▸ **Given problem**
Return each line of the listing below word for word, leaving out the pictures.

▸ **Dataset content**
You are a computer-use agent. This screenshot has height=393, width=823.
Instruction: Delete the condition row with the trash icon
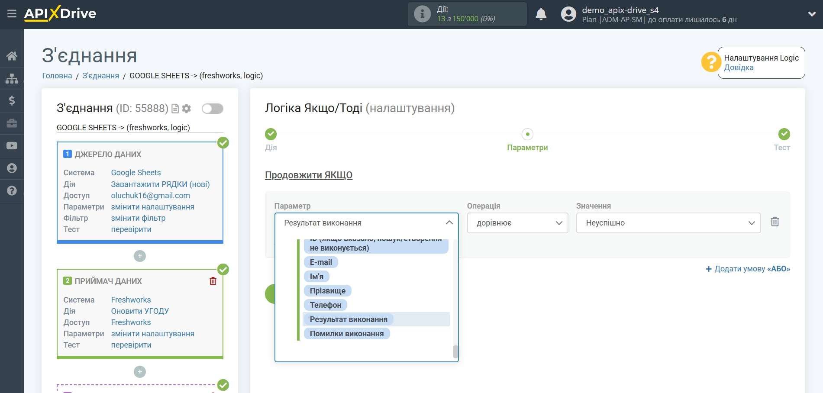point(775,222)
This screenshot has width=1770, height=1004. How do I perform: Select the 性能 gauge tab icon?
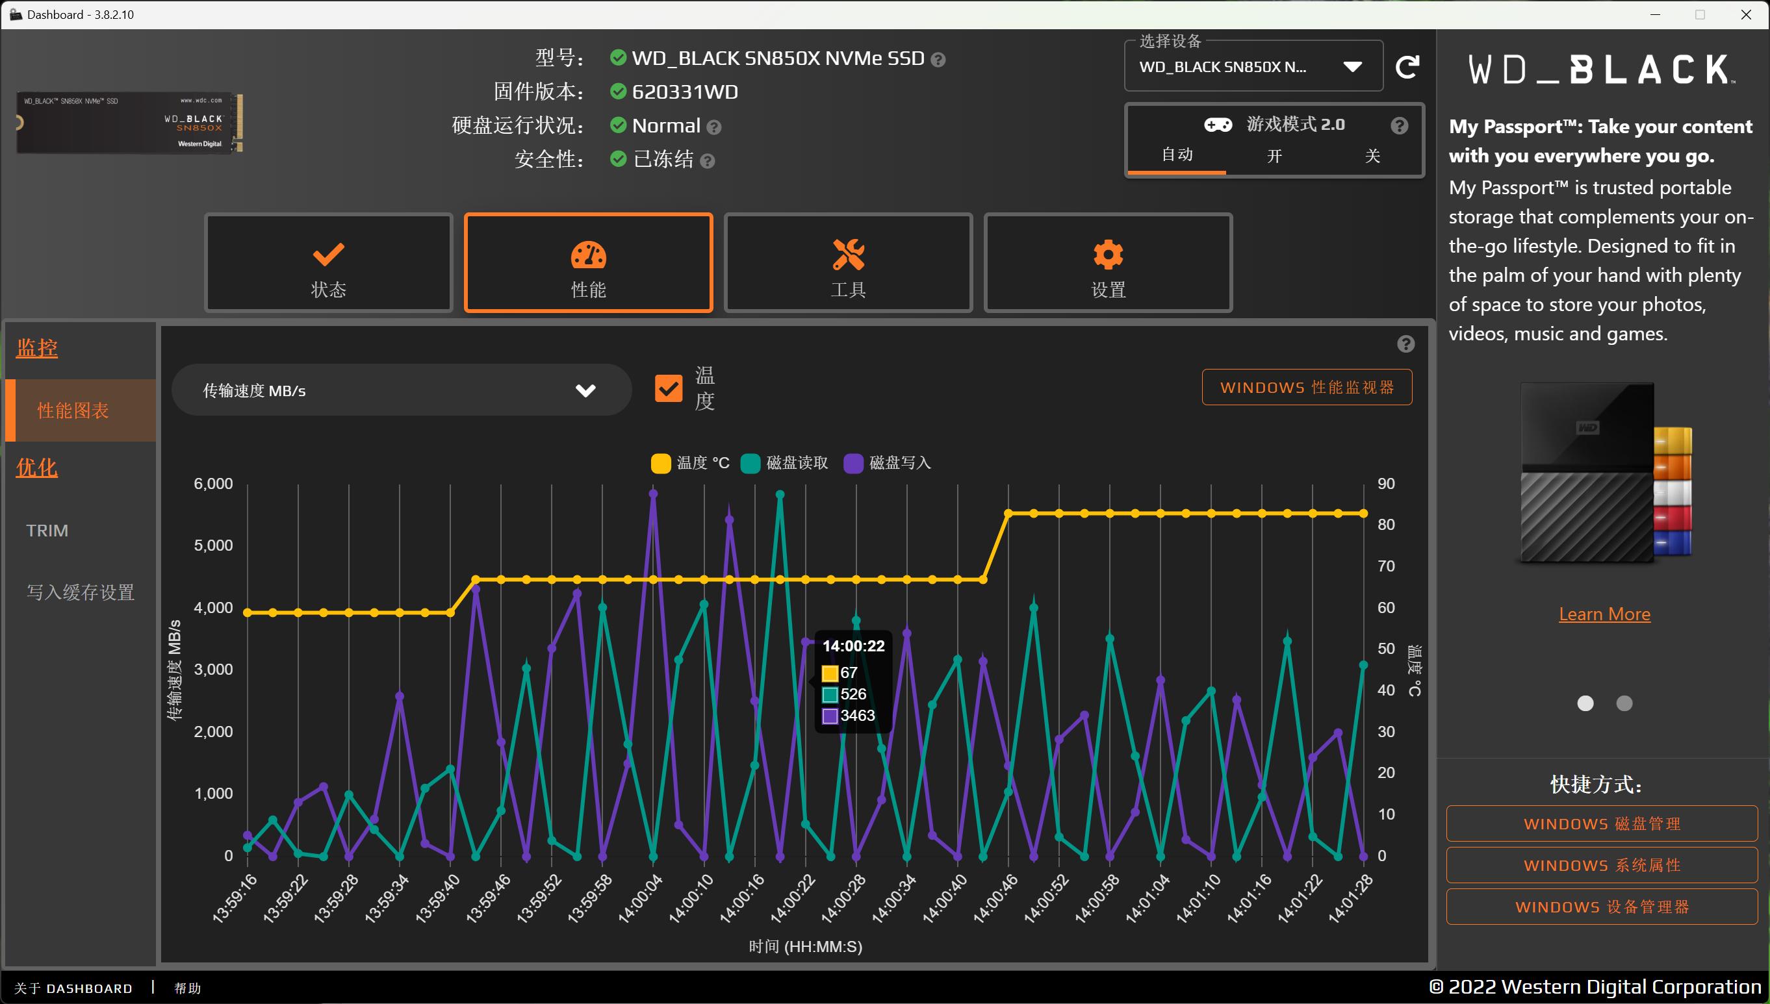[588, 255]
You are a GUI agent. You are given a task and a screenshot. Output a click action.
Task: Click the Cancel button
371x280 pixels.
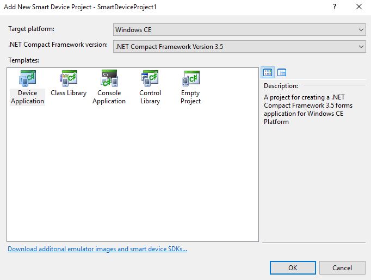[342, 267]
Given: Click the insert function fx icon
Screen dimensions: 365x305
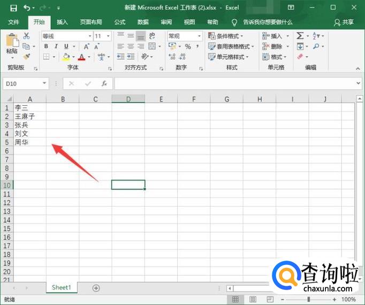Looking at the screenshot, I should click(x=104, y=83).
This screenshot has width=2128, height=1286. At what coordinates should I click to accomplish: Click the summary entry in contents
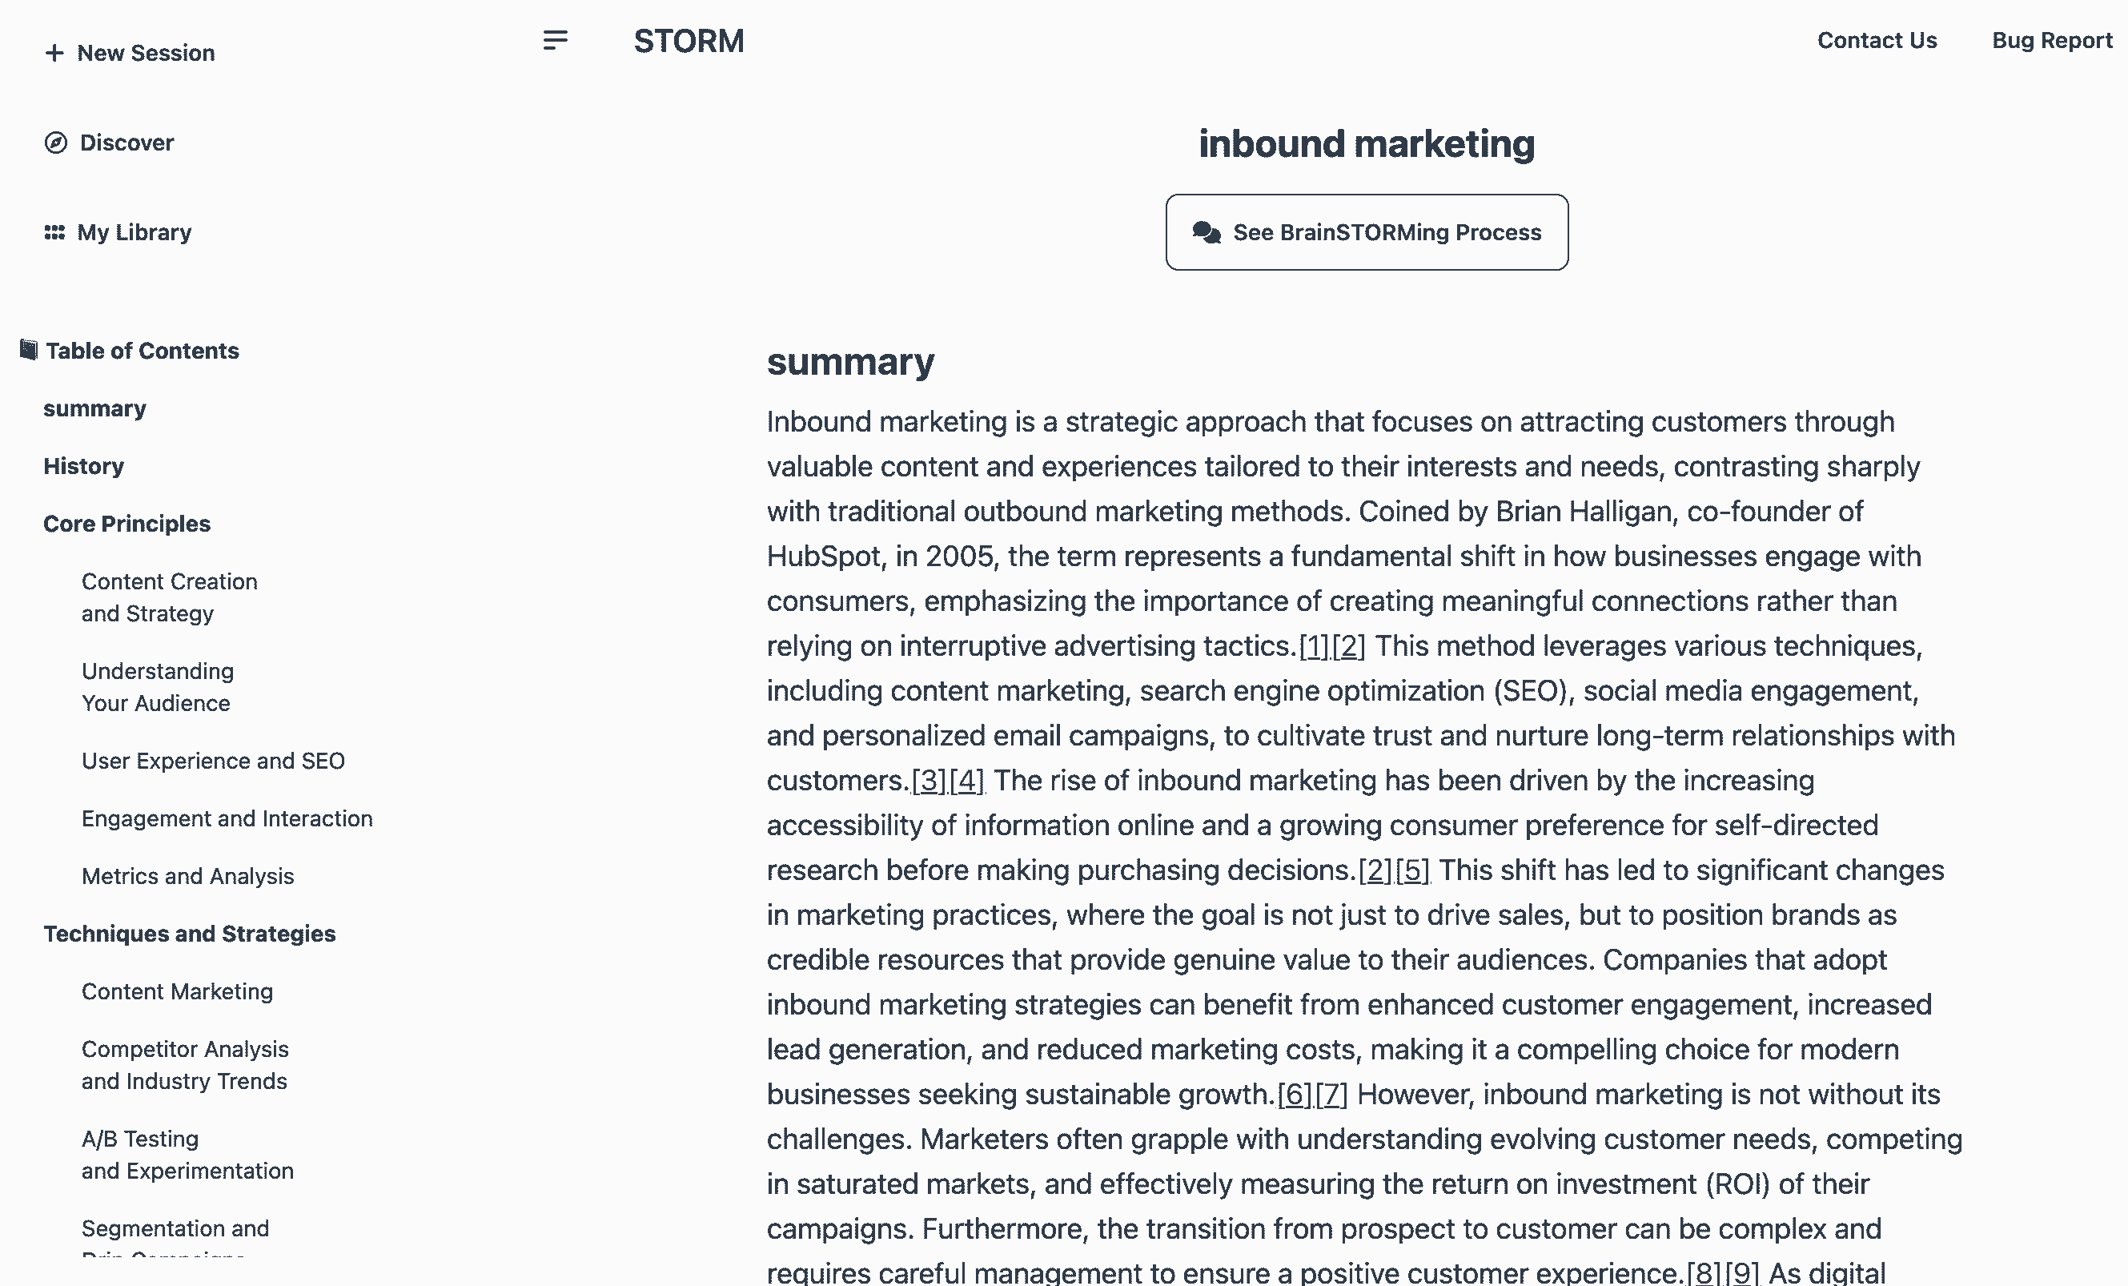pyautogui.click(x=95, y=409)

▸ **Expected answer**
You are a computer-use agent. This screenshot has height=393, width=823.
Instruction: Delete the condition row with the trash icon
point(775,222)
This screenshot has width=1770, height=1004. How do I perform: Select the 性能 gauge tab icon?
[588, 255]
You are a GUI agent. You are given a task and a screenshot. Output a click action.
Task: Click the Cancel button
371x280 pixels.
[342, 267]
Given: Click the insert function fx icon
Screen dimensions: 365x305
Looking at the screenshot, I should click(x=104, y=83).
This screenshot has width=2128, height=1286. At what coordinates should I click to accomplish: Click the summary entry in contents
pyautogui.click(x=95, y=409)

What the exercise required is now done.